Document segment
Skip to content

Lexical Graph with Extracted Entities and Community Summaries

Context

Certain questions that can be asked on a whole dataset, do not just relate to things that are present in some chunks but rather search for an overall message that is overarching in the dataset. All aforementioned patterns are not suited to answer these kinds of “global” questions.

Graph Pattern

Graph

Elements

Nodes

Document Node Document nodes contain the document name and its source. They may contain additional metadata. Chunk Node Chunk nodes contain the human readable text of a chunk and its vector embedding. They may contain additional metadata. Entity Node Entity nodes contain the name of the entity. Additionally they might contain a description of the entity and a vector embedding (of name and description). They may contain additional metadata. Entity nodes can have additional labels based on the extraction prompt. Community Node Community nodes contain all data relevant to the community as the level, a name, a summary and the full_content. They may have a weight property which denotes how many chunks this community spans over. They may contain additional metadata.

Check your understanding
**a.** According to the lexical graph text, what do Document nodes contain?
**b.** Rewrite everything from "Graph Pattern" down to "over. They may contain additional metadata." in the lexical graph text, putting "extra metadata" wherever "additional metadata" appears.
**c.** Carry on the lexical graph text from its last sentence.
The rows are separate material, not part of the lexical graph text.

The data
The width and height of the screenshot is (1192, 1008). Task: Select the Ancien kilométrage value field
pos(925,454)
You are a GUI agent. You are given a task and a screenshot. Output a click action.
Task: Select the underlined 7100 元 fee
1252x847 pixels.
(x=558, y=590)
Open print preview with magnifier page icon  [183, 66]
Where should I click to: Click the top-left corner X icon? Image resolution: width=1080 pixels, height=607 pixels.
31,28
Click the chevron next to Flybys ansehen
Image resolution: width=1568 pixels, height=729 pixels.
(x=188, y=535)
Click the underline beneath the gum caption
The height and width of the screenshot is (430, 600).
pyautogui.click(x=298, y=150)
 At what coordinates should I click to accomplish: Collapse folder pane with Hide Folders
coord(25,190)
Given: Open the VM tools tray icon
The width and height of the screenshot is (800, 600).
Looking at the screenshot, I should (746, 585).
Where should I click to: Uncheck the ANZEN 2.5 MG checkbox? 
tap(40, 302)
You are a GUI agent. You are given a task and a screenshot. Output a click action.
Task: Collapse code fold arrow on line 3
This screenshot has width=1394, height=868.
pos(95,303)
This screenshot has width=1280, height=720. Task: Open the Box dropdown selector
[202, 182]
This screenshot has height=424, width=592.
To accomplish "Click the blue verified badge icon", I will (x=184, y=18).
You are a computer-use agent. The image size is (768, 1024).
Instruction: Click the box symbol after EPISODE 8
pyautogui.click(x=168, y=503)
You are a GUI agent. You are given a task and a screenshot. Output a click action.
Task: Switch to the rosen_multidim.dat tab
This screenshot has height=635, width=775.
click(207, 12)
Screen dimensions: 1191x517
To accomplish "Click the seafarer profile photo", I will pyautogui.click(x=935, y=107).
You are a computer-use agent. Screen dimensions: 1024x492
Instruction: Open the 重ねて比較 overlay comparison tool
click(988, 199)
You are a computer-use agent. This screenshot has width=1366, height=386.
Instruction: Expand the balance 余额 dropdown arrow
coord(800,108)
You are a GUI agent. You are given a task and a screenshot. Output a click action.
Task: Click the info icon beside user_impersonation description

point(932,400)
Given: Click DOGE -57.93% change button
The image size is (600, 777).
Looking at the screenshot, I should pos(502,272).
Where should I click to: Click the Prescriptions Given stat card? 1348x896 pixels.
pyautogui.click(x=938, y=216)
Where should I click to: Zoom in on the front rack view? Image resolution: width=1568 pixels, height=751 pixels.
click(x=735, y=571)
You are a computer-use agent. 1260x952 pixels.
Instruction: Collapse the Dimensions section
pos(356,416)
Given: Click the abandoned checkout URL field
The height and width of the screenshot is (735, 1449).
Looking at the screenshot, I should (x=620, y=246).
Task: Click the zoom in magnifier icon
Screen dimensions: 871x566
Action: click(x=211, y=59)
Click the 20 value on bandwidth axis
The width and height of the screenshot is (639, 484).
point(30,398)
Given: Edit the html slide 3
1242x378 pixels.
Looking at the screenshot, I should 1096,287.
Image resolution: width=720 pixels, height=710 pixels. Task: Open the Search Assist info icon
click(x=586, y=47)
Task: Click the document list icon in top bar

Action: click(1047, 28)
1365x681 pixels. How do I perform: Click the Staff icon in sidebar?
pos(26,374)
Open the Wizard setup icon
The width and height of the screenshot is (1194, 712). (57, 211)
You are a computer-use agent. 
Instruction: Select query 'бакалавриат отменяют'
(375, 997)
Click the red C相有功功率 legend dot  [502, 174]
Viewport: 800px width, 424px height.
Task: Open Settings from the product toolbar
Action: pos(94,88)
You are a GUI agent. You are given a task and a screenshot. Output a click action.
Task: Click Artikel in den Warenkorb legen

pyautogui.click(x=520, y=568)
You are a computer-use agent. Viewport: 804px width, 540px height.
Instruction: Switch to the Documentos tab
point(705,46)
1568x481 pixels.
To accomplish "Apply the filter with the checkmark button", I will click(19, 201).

Results
**a.** The document name and its source.

**b.**
Graph Pattern

Graph

Elements

Nodes

Document Node Document nodes contain the document name and its source. They may contain extra metadata. Chunk Node Chunk nodes contain the human readable text of a chunk and its vector embedding. They may contain extra metadata. Entity Node Entity nodes contain the name of the entity. Additionally they might contain a description of the entity and a vector embedding (of name and description). They may contain extra metadata. Entity nodes can have additional labels based on the extraction prompt. Community Node Community nodes contain all data relevant to the community as the level, a name, a summary and the full_content. They may have a weight property which denotes how many chunks this community spans over. They may contain extra metadata.

**c.**
Relationships

PART_OF Relationship The PART_OF relationships do not require additional properties. However, they may contain additional metadata. HAS_ENTITY Relationship The HAS_ENTITY relationships do not require additional properties. However, they may contain additional metadata. RELATES_TO Relationship The RELATES_TO relationships are examplary here. They can have any type based on the extraction prompt. They may also have a description. They may contain additional metadata. IN_COMMUNITY Relationship The IN_COMMUNITY relationships connect entities to a Community Node that contains a summary. The relationships do not require additional properties. However, they may contain additional metadata. PARENT_COMMUNITY Relationship The PARENT_COMMUNITY relationships connects communities of one level to their higher level Community Nodes. The relationships do not require additional properties. However, they may contain additional metadata.

Description

Additionally to extracting entities and their relationships, we need to form hierarchical communities within the Domain Graph. This can be done by using the Leiden algorithm. For every community, an LLM summarizes the entity and relationship information into Community Summaries.

GraphRAG Pattern

A Lexical Graph with Extracted Entities and Community Summaries is used in Global Community Summary Retrievers and Local Retrievers.